[Records from a data collection]
━━━━━━━━━━━━━━━━━━━━

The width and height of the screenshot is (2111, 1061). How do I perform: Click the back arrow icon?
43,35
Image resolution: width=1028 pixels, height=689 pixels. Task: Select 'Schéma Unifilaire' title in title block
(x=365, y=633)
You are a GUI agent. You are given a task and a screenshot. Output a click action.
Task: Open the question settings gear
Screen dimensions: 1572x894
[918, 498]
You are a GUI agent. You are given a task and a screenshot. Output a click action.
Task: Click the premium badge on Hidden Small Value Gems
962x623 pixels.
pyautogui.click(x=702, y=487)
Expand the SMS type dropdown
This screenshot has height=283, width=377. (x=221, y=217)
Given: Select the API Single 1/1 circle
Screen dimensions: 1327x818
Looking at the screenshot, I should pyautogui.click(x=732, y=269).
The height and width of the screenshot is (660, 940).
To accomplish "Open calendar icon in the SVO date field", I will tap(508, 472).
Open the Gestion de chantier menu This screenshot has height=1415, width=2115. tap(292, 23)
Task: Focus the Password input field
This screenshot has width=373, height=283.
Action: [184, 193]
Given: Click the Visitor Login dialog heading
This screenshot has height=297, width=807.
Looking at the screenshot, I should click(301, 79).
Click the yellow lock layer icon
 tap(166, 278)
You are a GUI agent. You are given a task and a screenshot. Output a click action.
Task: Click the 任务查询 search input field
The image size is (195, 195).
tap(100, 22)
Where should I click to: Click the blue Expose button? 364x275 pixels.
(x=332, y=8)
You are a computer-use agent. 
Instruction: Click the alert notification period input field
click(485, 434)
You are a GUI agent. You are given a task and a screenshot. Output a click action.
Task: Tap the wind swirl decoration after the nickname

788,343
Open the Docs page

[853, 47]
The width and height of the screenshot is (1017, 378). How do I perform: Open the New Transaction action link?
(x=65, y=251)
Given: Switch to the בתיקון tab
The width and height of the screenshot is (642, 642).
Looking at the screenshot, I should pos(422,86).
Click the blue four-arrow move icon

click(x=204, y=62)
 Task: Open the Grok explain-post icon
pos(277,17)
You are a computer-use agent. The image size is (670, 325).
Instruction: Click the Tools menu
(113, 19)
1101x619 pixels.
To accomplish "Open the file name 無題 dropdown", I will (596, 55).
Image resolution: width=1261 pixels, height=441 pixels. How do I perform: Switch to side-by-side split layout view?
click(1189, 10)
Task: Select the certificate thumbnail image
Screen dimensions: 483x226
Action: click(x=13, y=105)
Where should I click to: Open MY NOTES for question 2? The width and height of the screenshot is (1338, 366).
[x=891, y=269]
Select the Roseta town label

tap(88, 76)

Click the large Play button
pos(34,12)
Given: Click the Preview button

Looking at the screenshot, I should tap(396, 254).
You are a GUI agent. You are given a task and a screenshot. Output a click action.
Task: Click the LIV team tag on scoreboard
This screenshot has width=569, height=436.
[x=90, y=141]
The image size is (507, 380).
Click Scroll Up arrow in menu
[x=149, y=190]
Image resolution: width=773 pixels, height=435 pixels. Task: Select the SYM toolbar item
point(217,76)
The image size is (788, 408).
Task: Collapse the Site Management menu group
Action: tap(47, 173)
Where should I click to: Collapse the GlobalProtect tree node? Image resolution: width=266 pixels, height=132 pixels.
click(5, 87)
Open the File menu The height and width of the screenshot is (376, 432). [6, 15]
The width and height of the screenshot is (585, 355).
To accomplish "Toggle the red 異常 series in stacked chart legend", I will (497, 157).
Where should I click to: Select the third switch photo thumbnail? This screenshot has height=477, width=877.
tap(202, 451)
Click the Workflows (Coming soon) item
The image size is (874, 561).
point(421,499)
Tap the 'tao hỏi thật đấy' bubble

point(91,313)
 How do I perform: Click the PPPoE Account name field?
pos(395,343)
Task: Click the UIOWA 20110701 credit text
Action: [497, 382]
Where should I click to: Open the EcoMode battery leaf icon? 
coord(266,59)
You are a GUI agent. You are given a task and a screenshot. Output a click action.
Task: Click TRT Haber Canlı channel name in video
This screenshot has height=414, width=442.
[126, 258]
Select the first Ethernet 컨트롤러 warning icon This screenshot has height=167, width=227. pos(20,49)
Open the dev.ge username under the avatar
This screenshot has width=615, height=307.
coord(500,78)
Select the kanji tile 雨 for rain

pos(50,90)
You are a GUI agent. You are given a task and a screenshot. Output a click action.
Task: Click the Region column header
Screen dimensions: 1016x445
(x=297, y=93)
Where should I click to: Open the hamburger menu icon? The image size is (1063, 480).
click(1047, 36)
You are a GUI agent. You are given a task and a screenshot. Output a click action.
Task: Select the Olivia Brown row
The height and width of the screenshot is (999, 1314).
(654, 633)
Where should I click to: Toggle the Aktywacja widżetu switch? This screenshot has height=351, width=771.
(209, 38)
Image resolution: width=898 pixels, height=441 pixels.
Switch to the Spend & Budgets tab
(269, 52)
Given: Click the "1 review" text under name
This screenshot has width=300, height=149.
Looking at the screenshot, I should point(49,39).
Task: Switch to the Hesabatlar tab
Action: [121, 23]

━━━━━━━━━━━━━━━━━━━━

Instructions to follow
Select every line in the records that contains the string "pixels", and copy each one in full. Case counts.

Solution to the problem
Image resolution: width=1028 pixels, height=689 pixels. Task: Select 'Schéma Unifilaire' title in title block
962x623 pixels.
Where should I click to: Click the blue Expose button? 364x275 pixels.
1101x619 pixels.
Image resolution: width=1261 pixels, height=441 pixels. How do I perform: Switch to side-by-side split layout view?
Image resolution: width=773 pixels, height=435 pixels. Task: Select the SYM toolbar item
Where should I click to: Collapse the GlobalProtect tree node? Image resolution: width=266 pixels, height=132 pixels.
Image resolution: width=898 pixels, height=441 pixels.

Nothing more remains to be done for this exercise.